Noelle Canty Poems
“I am missing my tongue”
I am missing my tongue
For Spring has taken it from me,
And lolloping over the hills,
With larks, and frogs, and cicadas,
Taunts me with its eloquence.
During the winter,
I flew as I wrote,
Black birds across a white page
Beside a fireplace.
But those black birds have flown
Into the air, escaped, escaped, escaped.
And the snow has evaporated,
And the words I spoke have fallen
Deep, deep, deep into the ground,
Taken root,
And there I will lay my head,
Against the pliant stems,
Till the cold wakes me,
And I complain from want.
“dingy-sharp”
dingy, sharp february-rain:
then, clear, vehement wind-sun.
i stringently step down the uneven concrete blocks
small green leaves in odd cornered places
rain-painted grass beds like fire and ice on my soles
the piquancy of a fizz-quick breath in snap-cold air
bubbles like a drink when humid against my sinuses
and a patch of sky shall lead them
but the line-slim brown branch cut it in two
“Wither: Turn and Be (Saved)”
So much of a human is pigment.
Why then wonder why frescoes fade?
We are painted neatly on the surface of our body,
Anthocyanins and tannins colored in the lines.

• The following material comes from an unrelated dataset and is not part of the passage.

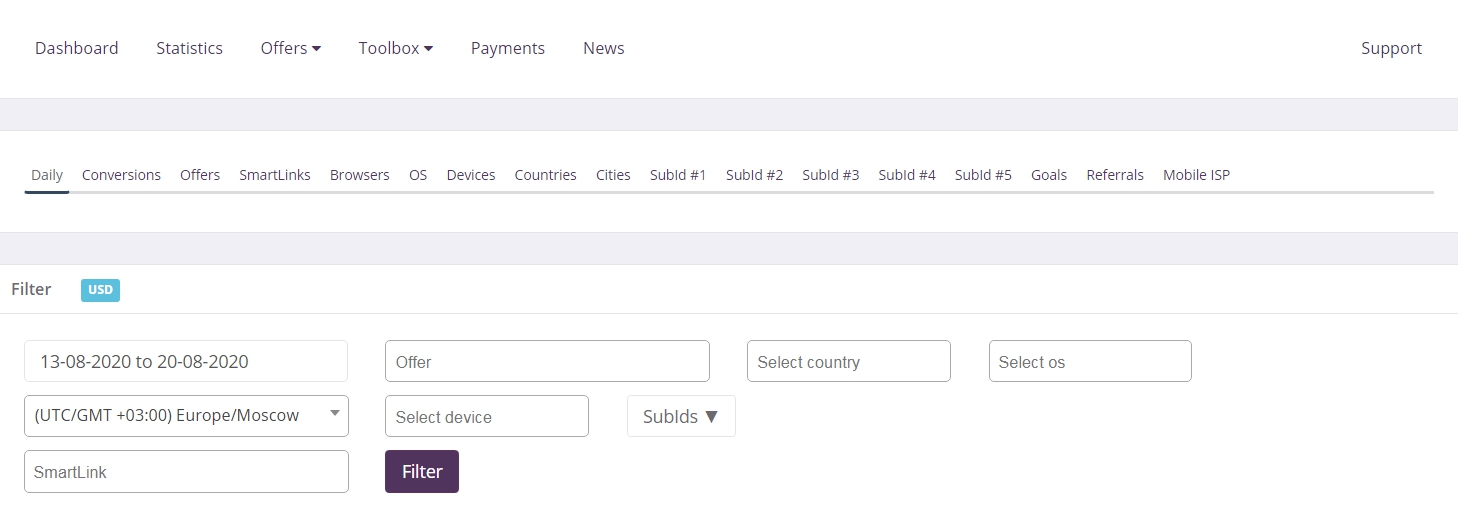Click the purple Filter button
The width and height of the screenshot is (1458, 514).
point(421,472)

Herein is the mystery: why when we
Die do we not get exhumed and restored?
Why this never-ending litany of reds
Blues purples pinks, egg-made and
Berry-blushed palettes, lapis lazuli
And gold-leaf? – and god collects
The offerings in his hands, smiling
Incredulously at our industry –
Squirrels ridiculously frantic to store
Acorns for the Autumn. Autumn
Is already passed and the grave’s
Hoard has metamorphized into tracing paper.
Sic transit one grass into another.
“Child”
I have buried so many words,
Given them up to the sky
Before they hit the earth.
I have died millions of deaths in them,
on my walks.
My stillborn poem
Floats away from me.
Unwritten, forlorn,
cold in the ether –
I mourn.
Noelle Canty is a scholar, editor, and creative writer. She has published, presented, and collaborated academically and in the mainstream on topics ranging from the sciences to the humanities. Her main focus is a philosophic approach to literature 1850–1950, with special attention to what it means to be a human, an American, and a woman. Her most recent contributions have been to the Middle West Review, the Southern Humanities Review, and After Dinner Conversation.